Government Panel refuses to exempt Next Gen DES from price cap
New Delhi: Various domestic and multinational stent makers failed to convince the Government to allow the manufacture and sale of drug-eluting stents with features advanced enough to be exempted from price cap.
The Government-led committee observed that there are no grounds for creating a separate category for keeping the Next-Generation DES outside the purview of price control. Moreover, the stent makers could not furnish adequate data to validate therapeutic superiority, thereby, failing to convince the committee for the said proposal.
In 2017, the prices of cardiac stents were capped by 85%, which came as a major setback to several global stent makers and many expensive stents were retracted from the market. Since then the stakeholders have been pressing the government to create a new category of stents with advanced features.
Over the past few months, various stent makers including Boston Scientific Corp., Medtronic, and Abbott Laboratories represented their case before the committee.

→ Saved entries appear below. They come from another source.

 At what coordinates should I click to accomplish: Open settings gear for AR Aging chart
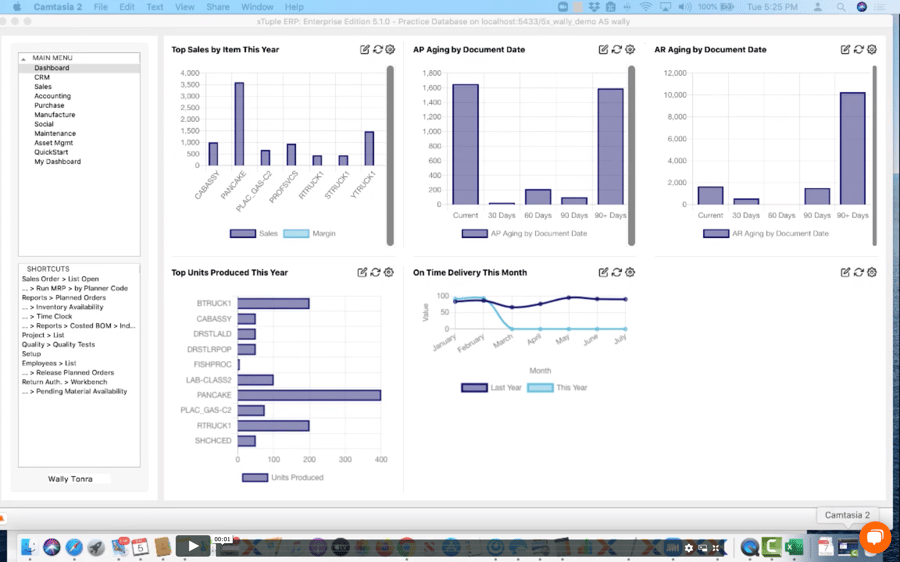[x=872, y=49]
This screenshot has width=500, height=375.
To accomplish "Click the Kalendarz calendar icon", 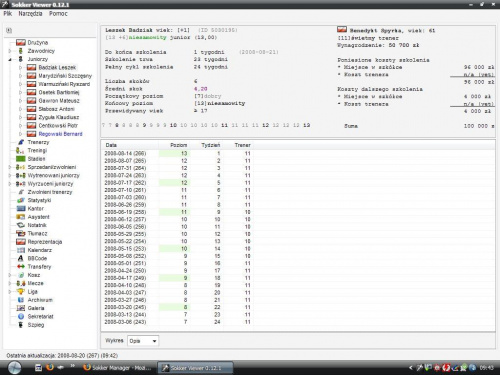I will click(x=21, y=250).
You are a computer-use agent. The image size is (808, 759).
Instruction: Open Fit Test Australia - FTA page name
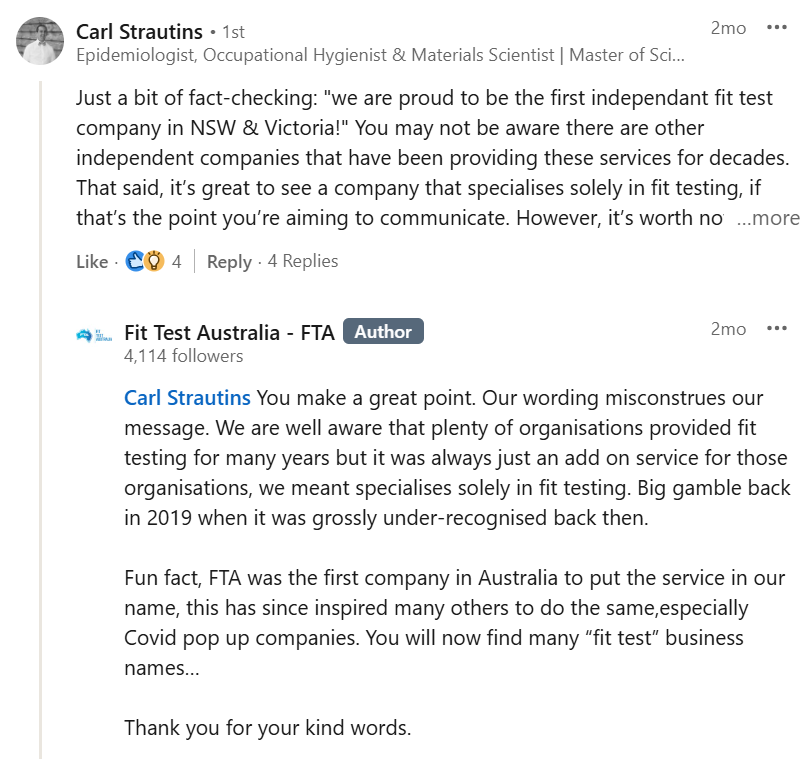tap(229, 333)
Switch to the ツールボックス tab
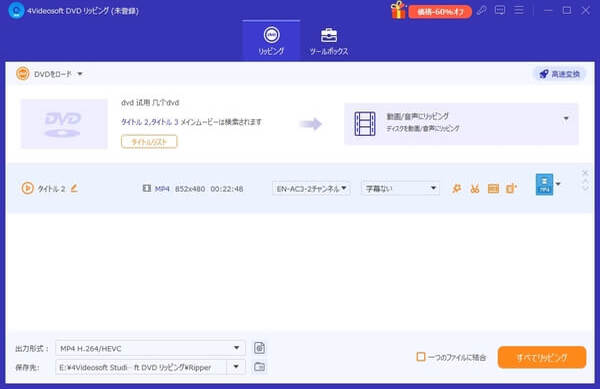This screenshot has height=389, width=600. [329, 41]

Stent makers claimed that the newly developed stents are the thinnest with a high-performance delivery system. Stressing on the same, Meril Life insisted that the product should be dealt distinctly and exempted from the price cap. The stent makers were of the opinion that quality and creativity should be recognized and the high-end segment should be kept feasible.
The Government considered the proposal and constituted a committee on the National List of Essential Medicines led by Indian Council of Medical Research (ICMR) director Dr Balram Bhargava, a cardiologist himself. The committee was reviewing whether all DES are the same or there is a need to add a new category. However, the stent makers failed to convince the Committee to decide in their favour.
As per a recent media report by Live Mint, “Committee members found ‘no grounds’ for a new category."
“While in the case of drugs, efficacy can be ascertained easily, in stents, the same formula is not applicable. Also, manufacturers have failed to present enough data to validate therapeutic superiority. Hence, their request to create a separate category of DES with superior features outside price control is unlikely to find favour with the committee," sources told the daily.
Prior to this, NPPA had approached a sub-committee of experts to include a ‘new generation’ of stents with added features as a category within the DES category.
However, the panel dismissed the same stating that there were “no grounds” to create a new category. The firms did not “present adequate clinical evidence of superiority in terms of safety and benefit of their stents over currently available DES,” stated the panel report.